**EXERCISE GOAL**
Write out all of the listing exactly. Add nothing to it.

**INFORMATION SUPPLIED**
________

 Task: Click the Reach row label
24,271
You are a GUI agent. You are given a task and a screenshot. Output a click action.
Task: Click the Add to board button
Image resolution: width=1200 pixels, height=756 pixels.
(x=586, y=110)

________

**OUTPUT**
 Task: Click the Reach row label
24,271
You are a GUI agent. You are given a task and a screenshot. Output a click action.
Task: Click the Add to board button
Image resolution: width=1200 pixels, height=756 pixels.
(x=586, y=110)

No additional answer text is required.